Wien. Es gibt rein akademische Konferenzen, bei denen sich Experten und Expertinnen austauschen. Und es gibt politische Gipfel, die Lösungen für aktuelle Probleme suchen. Die derzeit in Wien stattfindende Konferenz "An End to Antisemitism!" versucht, beides zu sein. Initiiert wurde sie von Ariel Muzicant, dem Ehrenpräsidenten der Wiener Israelitischen Kultusgemeinde (IKG) und Vizepräsidenten des World Jewish Congress (WJC) sowie des European Jewish Congress (EJC).

Muzicant war es leid, ständig von jüdischen Gemeinden zu hören, dass der Antisemitismus steige. Und er wollte handeln. "Judenfeindlichkeit ist ja nichts Neues", betonte er nun bei der Eröffnung der Konferenz, die noch bis heute, Donnerstag, stattfindet. Ausgerichtet wird sie vom EJC gemeinsam mit der Universität Wien sowie der Tel Aviv University und der New York University. Muzicant geht es um Lösungen, wie Antisemitismus beseitigt werden kann. Aus der Expertise der rund 150 Vortragenden soll im Anschluss an das Symposium ein Katalog mit konkreten Maßnahmen entstehen.

Linke Antisemiten

Dass Handlungsbedarf besteht, darüber waren sich alle Konferenzteilnehmer einig. Muzicant bezeichnete Antisemitismus als Krankheit, die es auszurotten gelte, aber auch als Hydra, deren Köpfe man einen nach dem anderen abschlagen müsse. Und es sind viele Köpfe, viele Ausprägungen - und mitnichten immer klar voneinander abgrenzbar. Das verdeutlichten etwa die Ausführungen von Zbynek Tarant (Universität von Westböhmen) über Phänomene, die Antisemitismus von rechts heute in Osteuropa begleiten. Landläufig gehe man davon aus, dass Kommunisten nichts mit rechten Populisten gemein hätten. Dem sei aber gar nicht so. Wie jüngst eine Untersuchung ergeben habe, würden in Sozialen Medien von beiden Gruppen oft ähnliche Inhalte gepostet. Beide Gruppen seien anfällig für Fake-News-Seiten.

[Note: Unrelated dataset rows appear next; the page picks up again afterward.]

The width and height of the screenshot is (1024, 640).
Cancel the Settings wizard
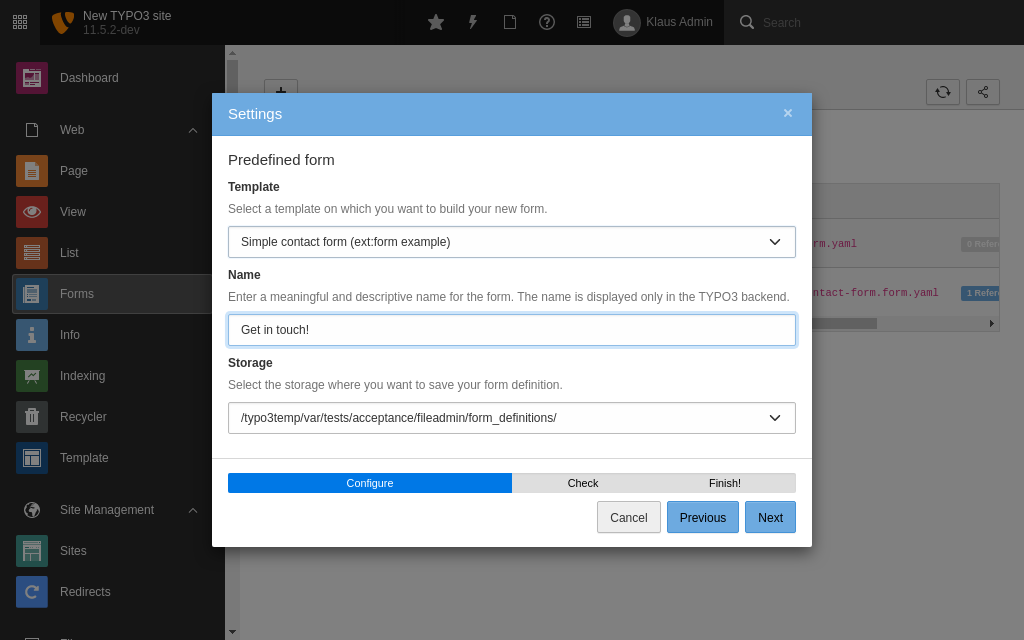tap(629, 517)
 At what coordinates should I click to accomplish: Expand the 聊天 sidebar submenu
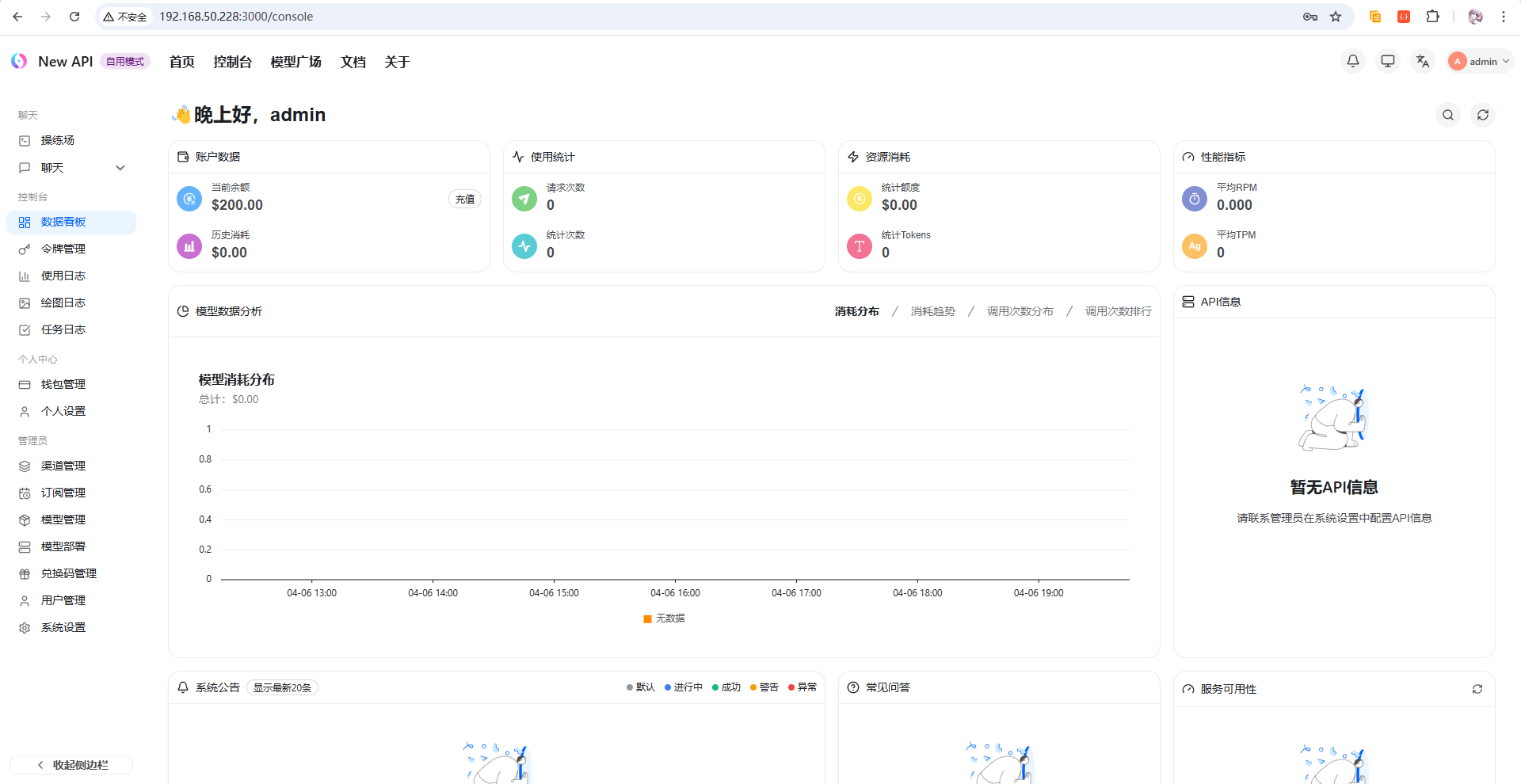coord(120,168)
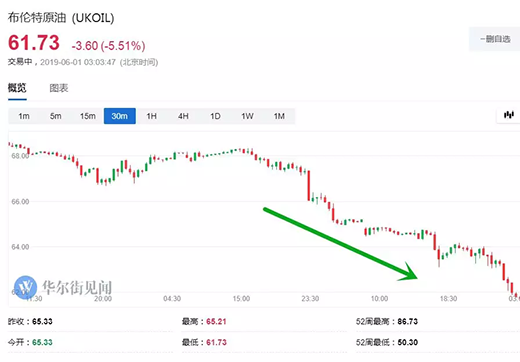Click the 删自选 watchlist button

click(x=495, y=39)
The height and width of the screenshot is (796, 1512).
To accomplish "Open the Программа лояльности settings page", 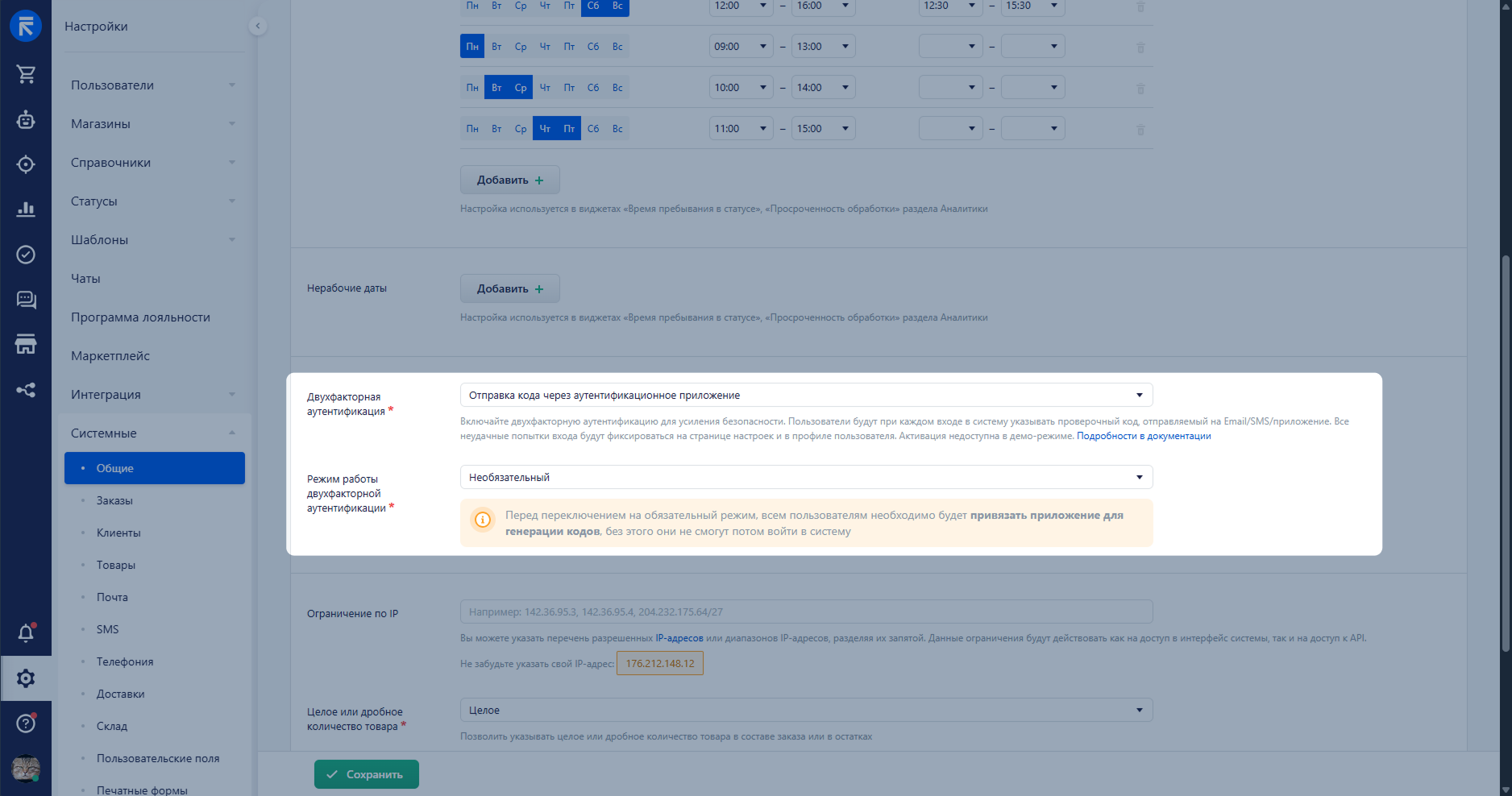I will tap(140, 317).
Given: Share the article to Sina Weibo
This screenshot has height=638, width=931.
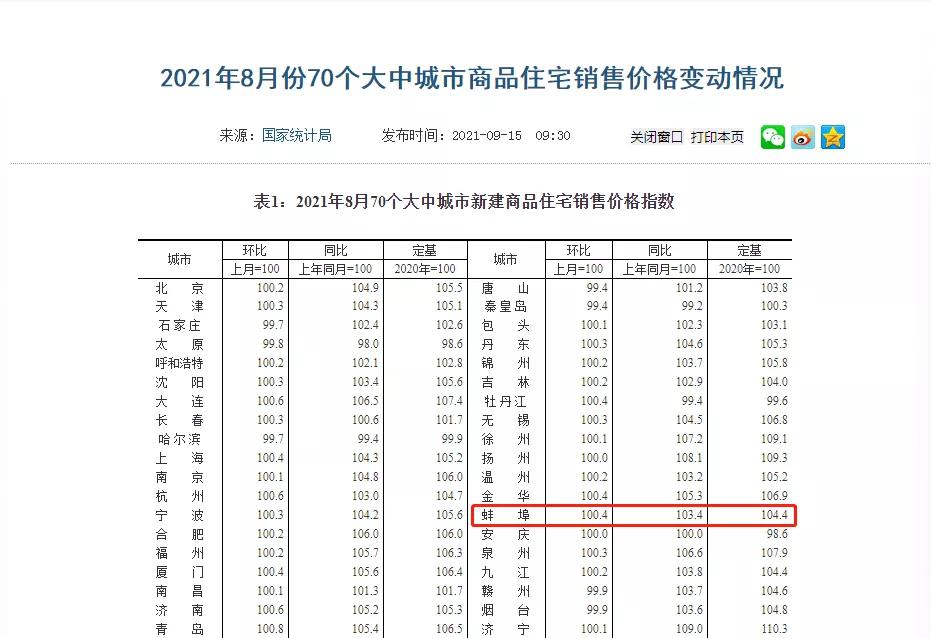Looking at the screenshot, I should point(801,137).
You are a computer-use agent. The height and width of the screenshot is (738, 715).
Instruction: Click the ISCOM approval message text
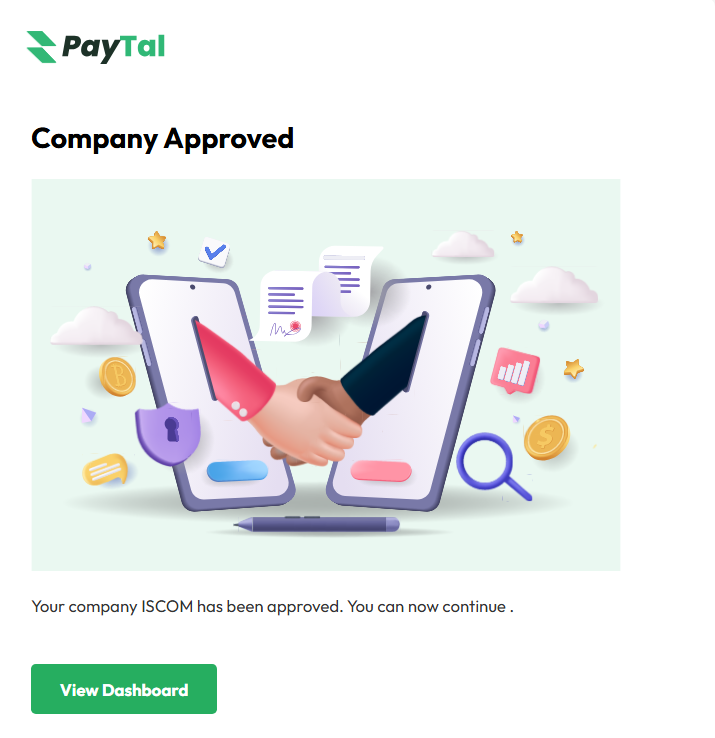272,607
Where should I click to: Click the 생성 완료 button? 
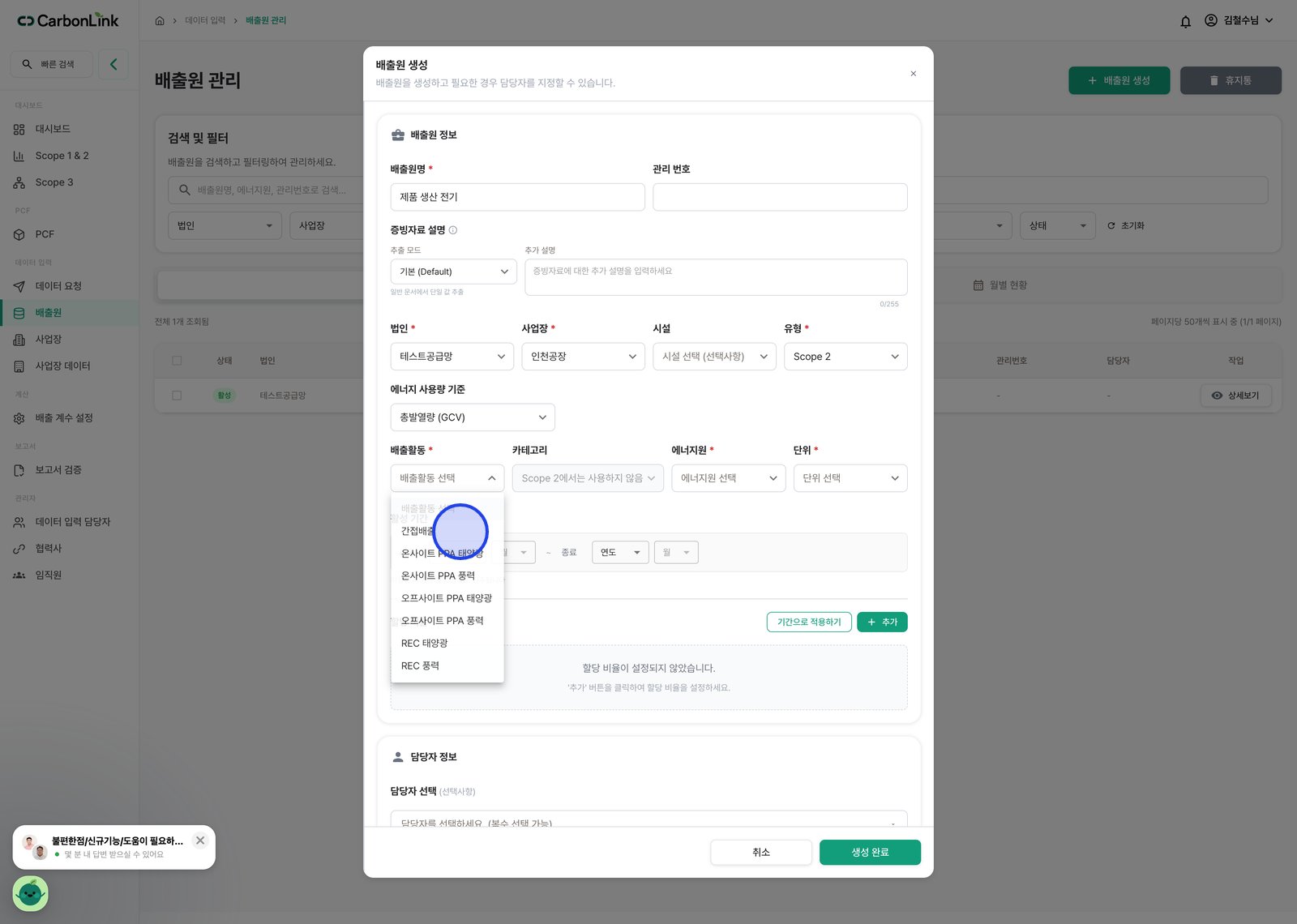point(870,853)
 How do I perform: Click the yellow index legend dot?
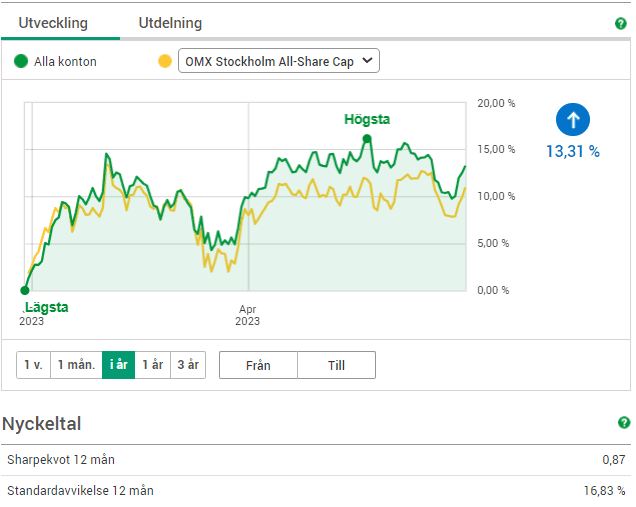coord(165,62)
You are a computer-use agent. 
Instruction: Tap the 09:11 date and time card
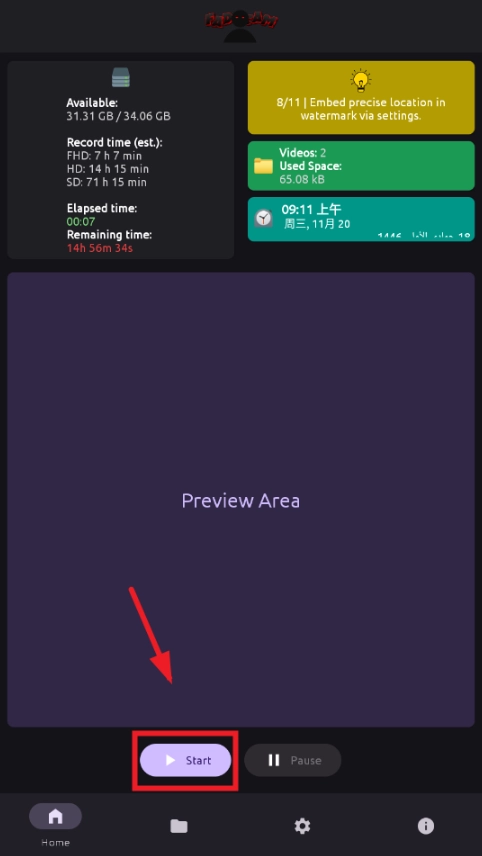tap(361, 219)
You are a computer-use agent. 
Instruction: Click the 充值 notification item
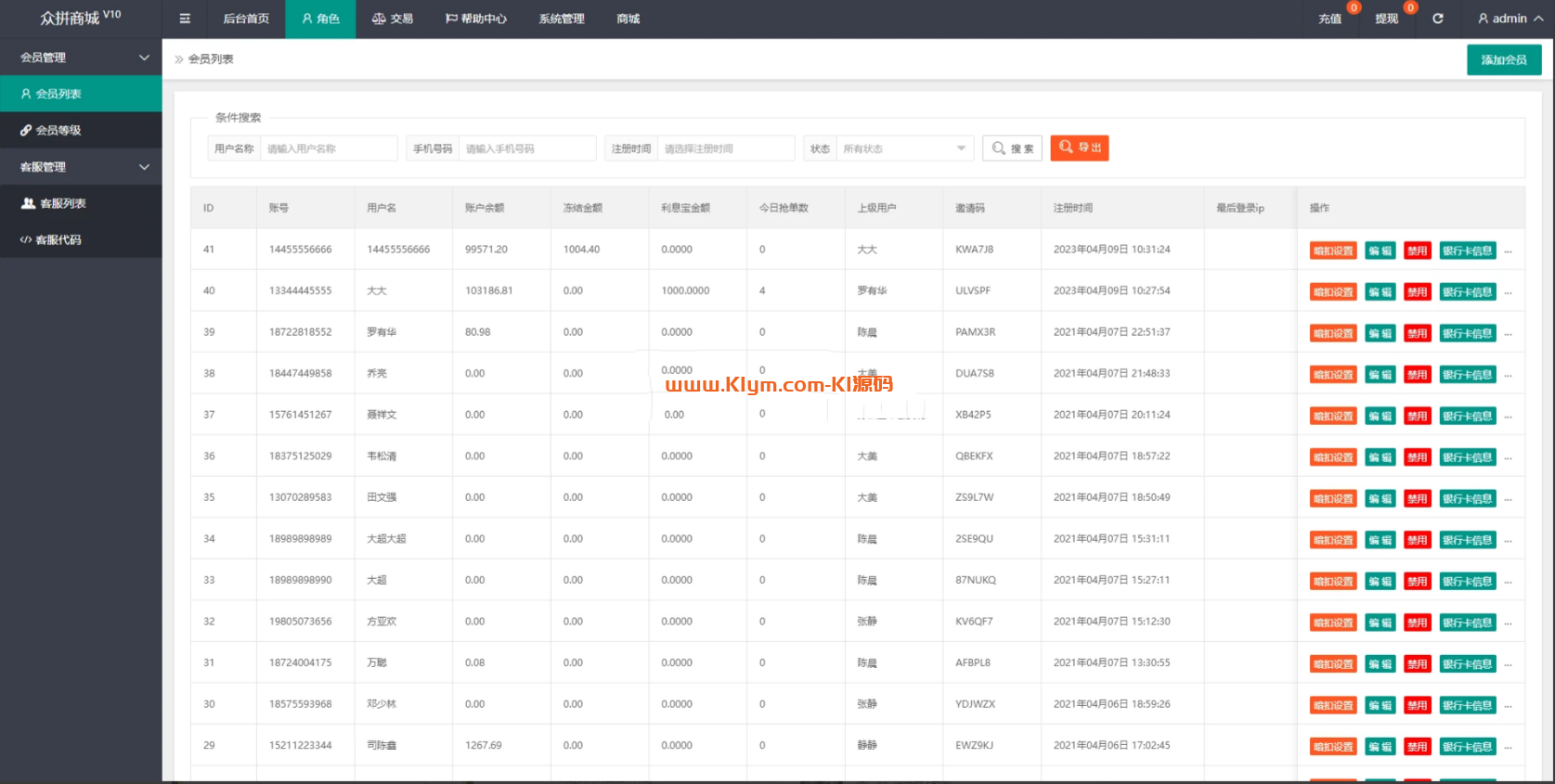point(1330,19)
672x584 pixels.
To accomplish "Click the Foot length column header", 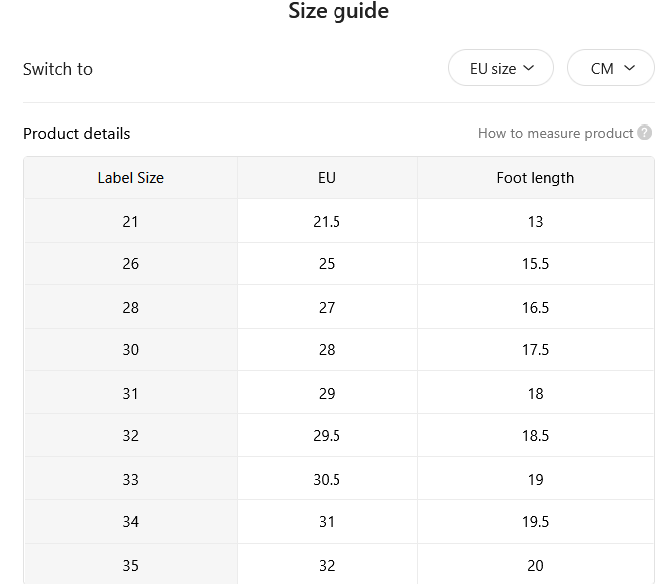I will tap(535, 178).
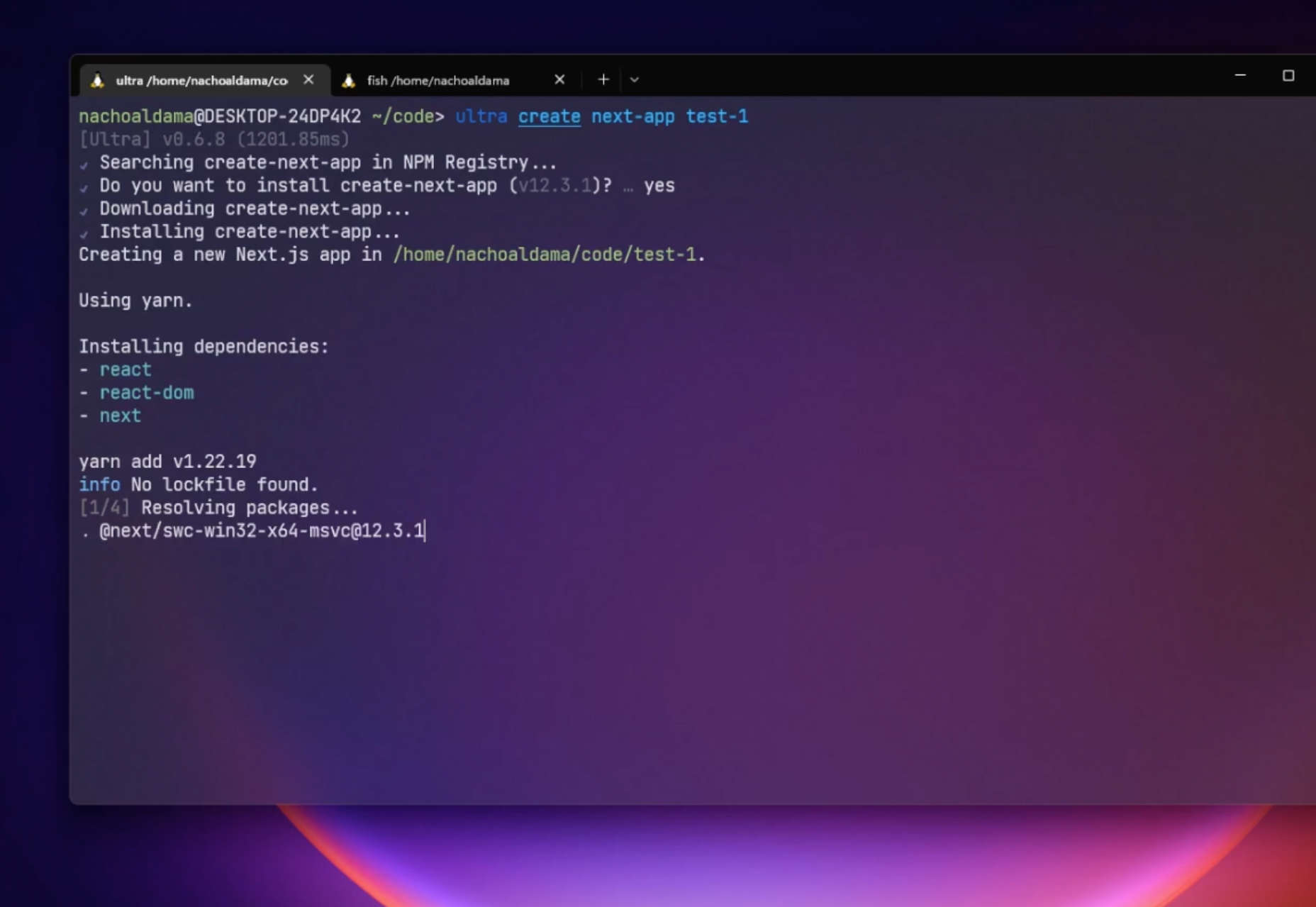Image resolution: width=1316 pixels, height=907 pixels.
Task: Expand the new tab profile dropdown chevron
Action: point(635,80)
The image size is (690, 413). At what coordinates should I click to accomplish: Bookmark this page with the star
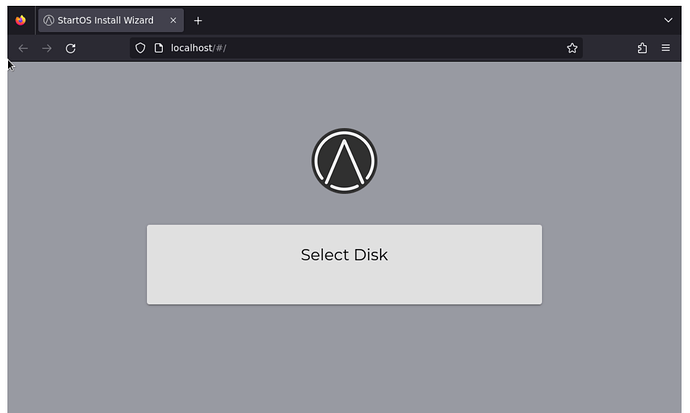coord(572,48)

Andererseits bekomme die populistische Rechte europaweit "einflussreiche Freunde". Sie werde von anderen Parteien zwecks Mehrheitsbeschaffung ins Zentrum der Aufmerksamkeit geholt, wie aktuell auch in Österreich durch die Koalition der ÖVP mit der FPÖ. Und dann sei da noch die Sache mit der plötzlich bekundeten Judenfreundschaft: "Sie sagen, sie mögen dich - sie versuchen aber nur, einen ‚Koscher‘-Stempel zu bekommen", so Tarant. An den antisemitischen Einstellungen ändere das wenig.

Claudia Globisch (Universität Innsbruck) wiederum skizzierte, wie sehr linker Antisemitismus mit Antizionismus verbunden ist. Der Staat Israel werde als Besatzer dargestellt, man stelle sich auf die Seite der Palästinenser. Interessantes Detail dabei: Während Israel als nationalistisch gelabelt werde, klammere man diesen Aspekt, wenn es um die Palästinenser gehe, völlig aus. Der Holocaust werde von linken Antisemiten nicht geleugnet, aber oft relativiert, indem andere Opfer in die Debatte eingebracht würden. Aktuell sei die BDS-Bewegung (Boycott, Divestment, Sanctions) hier sehr aktiv. Sie ist zum Beispiel an britischen und US-Unis erfolgreich im Dämonisieren Israels. An den Wiener Hochschulen gibt es allerdings - ausgehend von der Uni Wien mit einer entsprechenden Beschlussfassung der Studierendengremien - einen breiten Konsens, BDS keinen Raum zu geben.